Data section START

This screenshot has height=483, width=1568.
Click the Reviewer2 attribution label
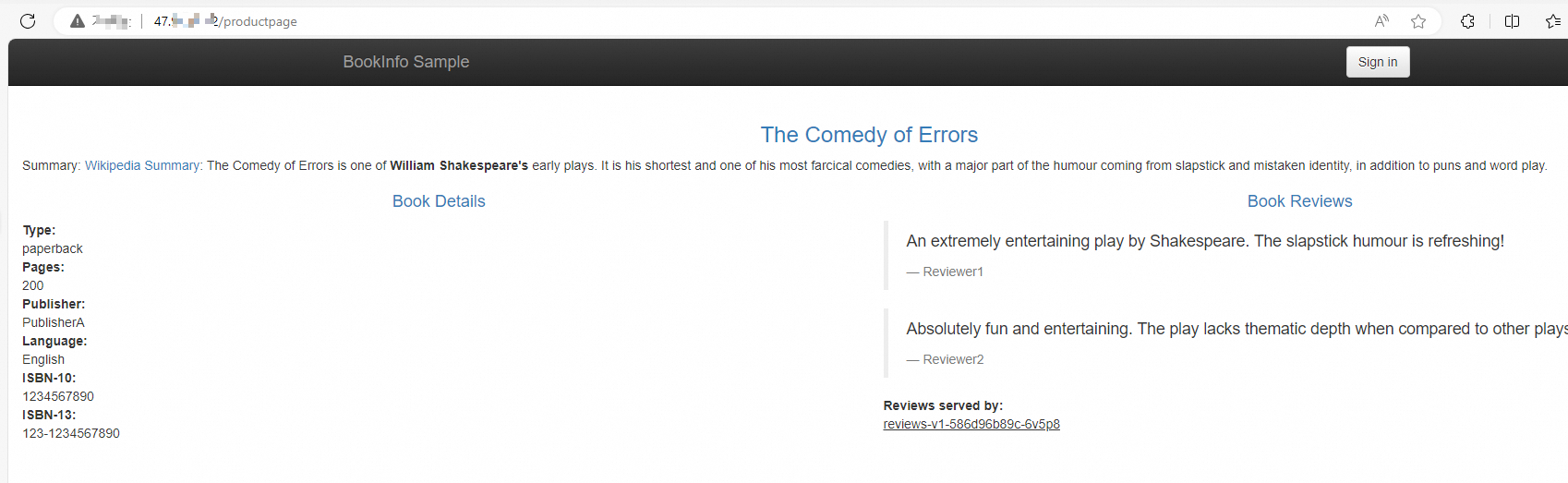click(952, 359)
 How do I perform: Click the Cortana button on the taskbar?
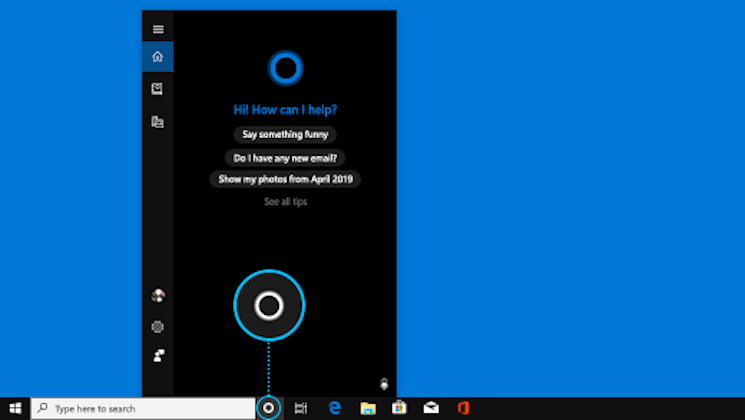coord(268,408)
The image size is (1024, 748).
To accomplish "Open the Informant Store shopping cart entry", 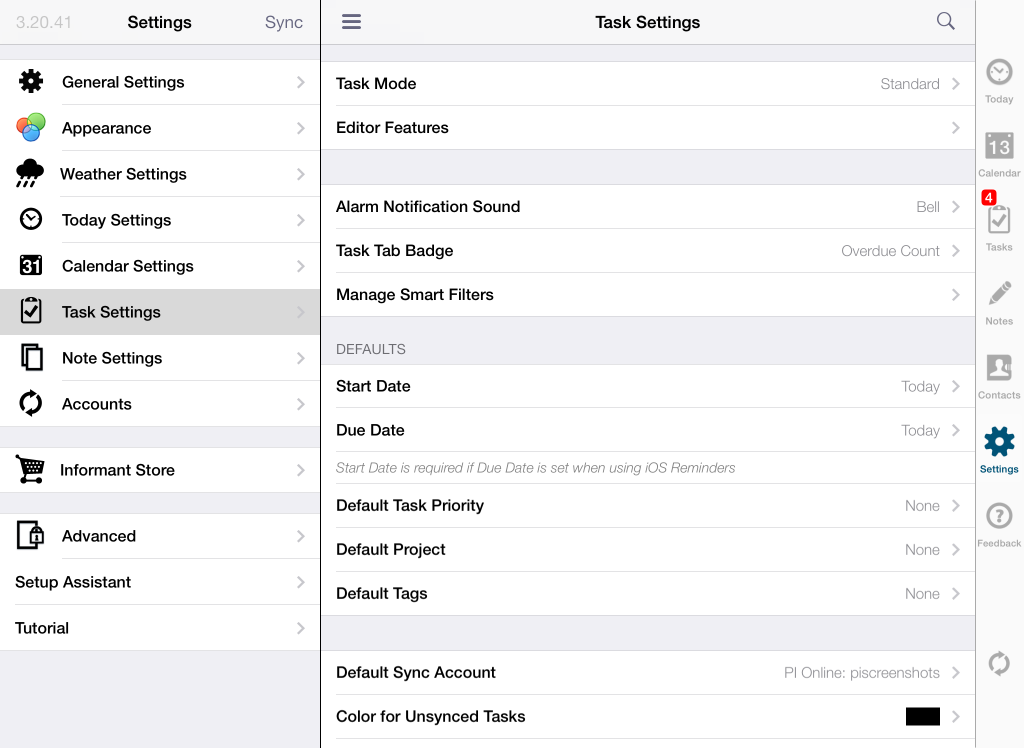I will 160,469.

Data section END

▸ **Activity**:
All lines from the beginning of the entries above to the line containing "The image size is (1024, 748).", inclusive, should be printed exactly, apart from the pictures.

▸ **Reply to the exercise**:
This screenshot has height=483, width=1568.
Click the Reviewer2 attribution label
click(952, 359)
 How do I perform: Click the Cortana button on the taskbar?
coord(268,408)
The image size is (1024, 748).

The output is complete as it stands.